'The Sopranos' Returns With a Haunting Kickoff
Long-awaited new season kicks off Sunday
By RAZIER MOORE, AP TELEVISION WRITER
(Mar. 7) -- So one FBI agent says to another, "Nobody ever went broke underestimating the taste of the American public."
Out of the blue, this is the first thing heard in the first episode of the long-awaited return of HBO's "The Sopranos."
Why is a Fed quoting H.L. Mencken? If you've been counting the minutes until 9 p.m. EST Sunday, you need pay no mind to such a question. Or to this column either, beyond its observation that the new "Sopranos" season looks to be the strongest, most penetrating yet.
Enough said. Sunday's premiere, titled "Members Only," should be seen in its pure state, and yours, free of any advance skinny. That's how I viewed it. Since then I have watched it three more times. It's that good, from its eerie start to its startling climax. I only wish I could see it for the first time again.

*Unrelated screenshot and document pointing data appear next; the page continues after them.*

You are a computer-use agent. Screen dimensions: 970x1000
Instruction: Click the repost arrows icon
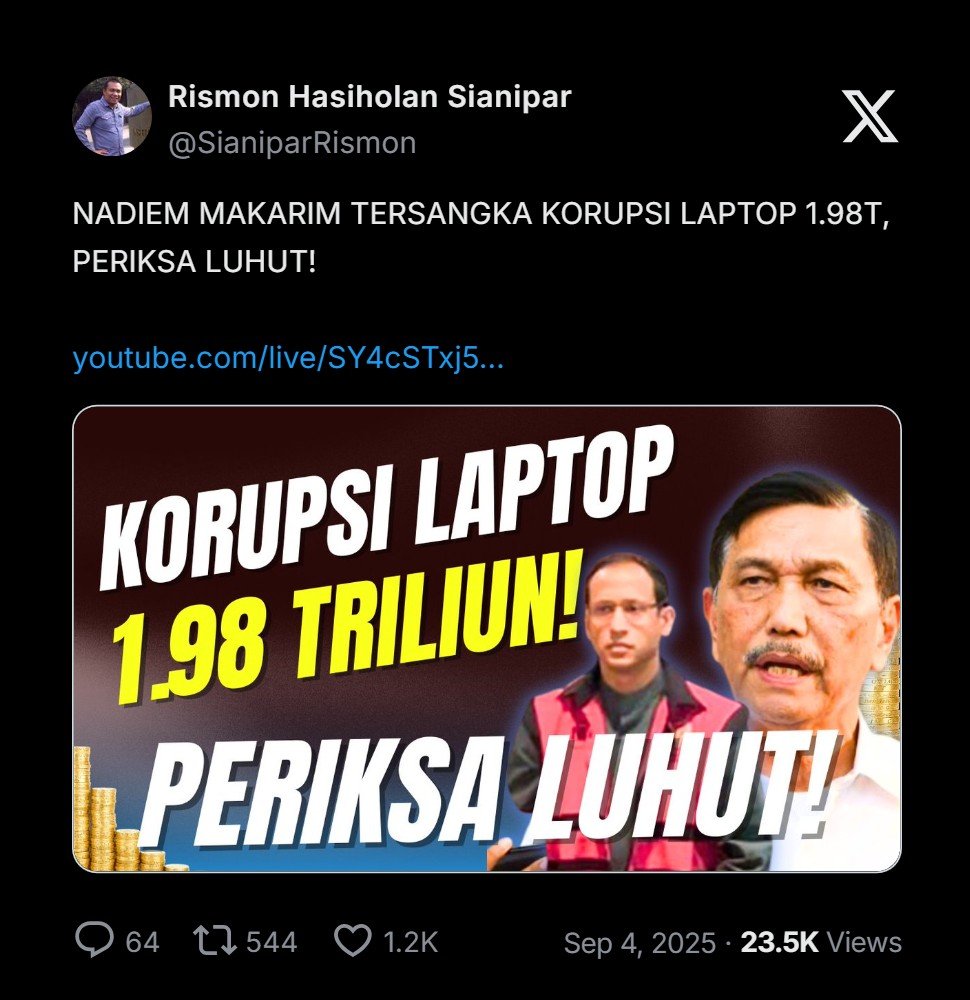[215, 941]
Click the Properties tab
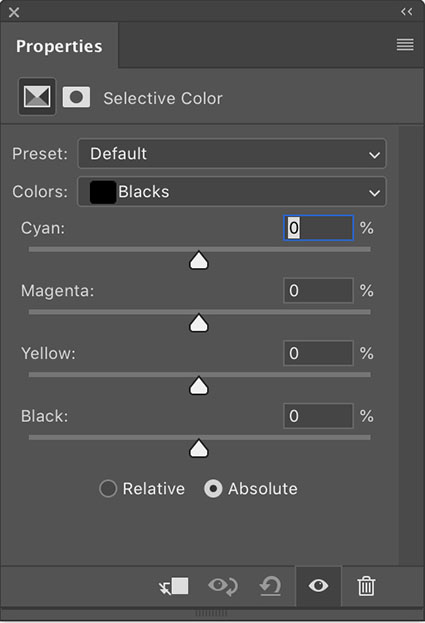This screenshot has width=425, height=623. 59,46
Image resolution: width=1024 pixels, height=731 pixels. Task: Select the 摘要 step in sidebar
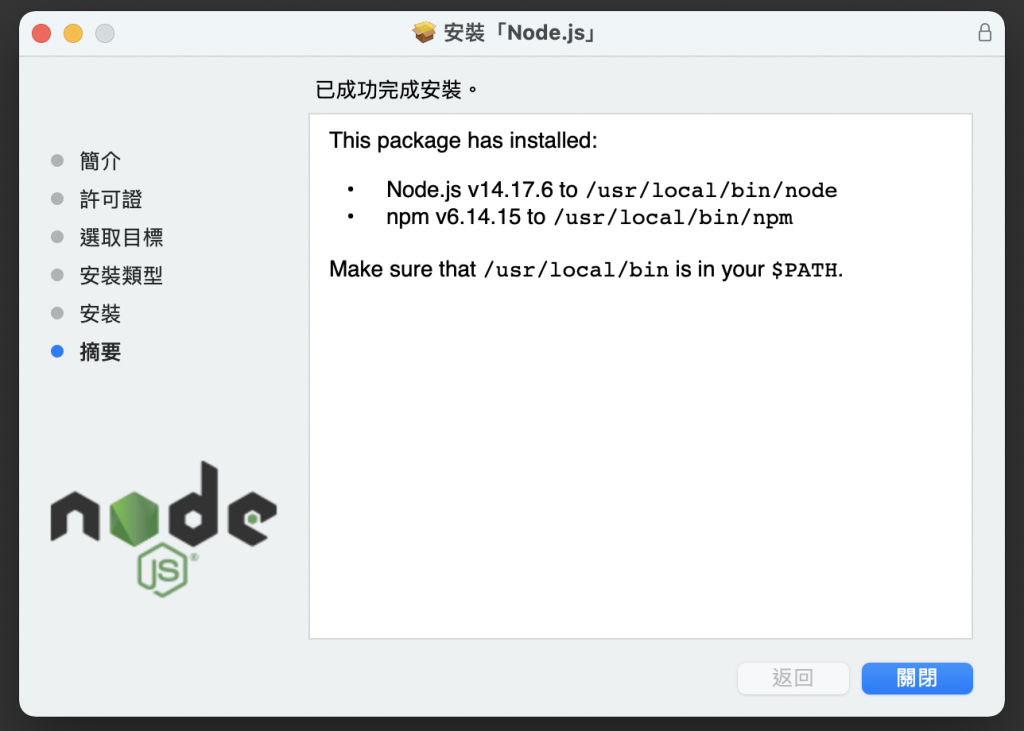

There. Consider the preceding your spoiler alert.
The episode's initial sequence, as mesmerizing as anything "The Sopranos" has framed in its five prior years, is a slyly disjointed succession of images -- or what seems disjointed on first viewing. But what lies beneath is a fluid foreshadowing of the season ahead.
As the hour wears on, it seems Tony's universe is breaking down.
Let Tony (played by James Gandolfini) pay lip service to his current run of luck -- no, it's "more than luck," he boasts. In almost the same breath he confides a gnawing fear to his wife, Carmela (Edie Falco), adding, "Why do you think I toss at night? It ain't just the apnea."
But "Sopranos" mastermind David Chase and his creative team haven't upped the tension level so much as introduced a whole new algorithm for conjuring dread.
"I'm worried," Carmela tells a friend.
"Everybody worries," her friend replies.
"No," persists Carmela. "I am worried all the time."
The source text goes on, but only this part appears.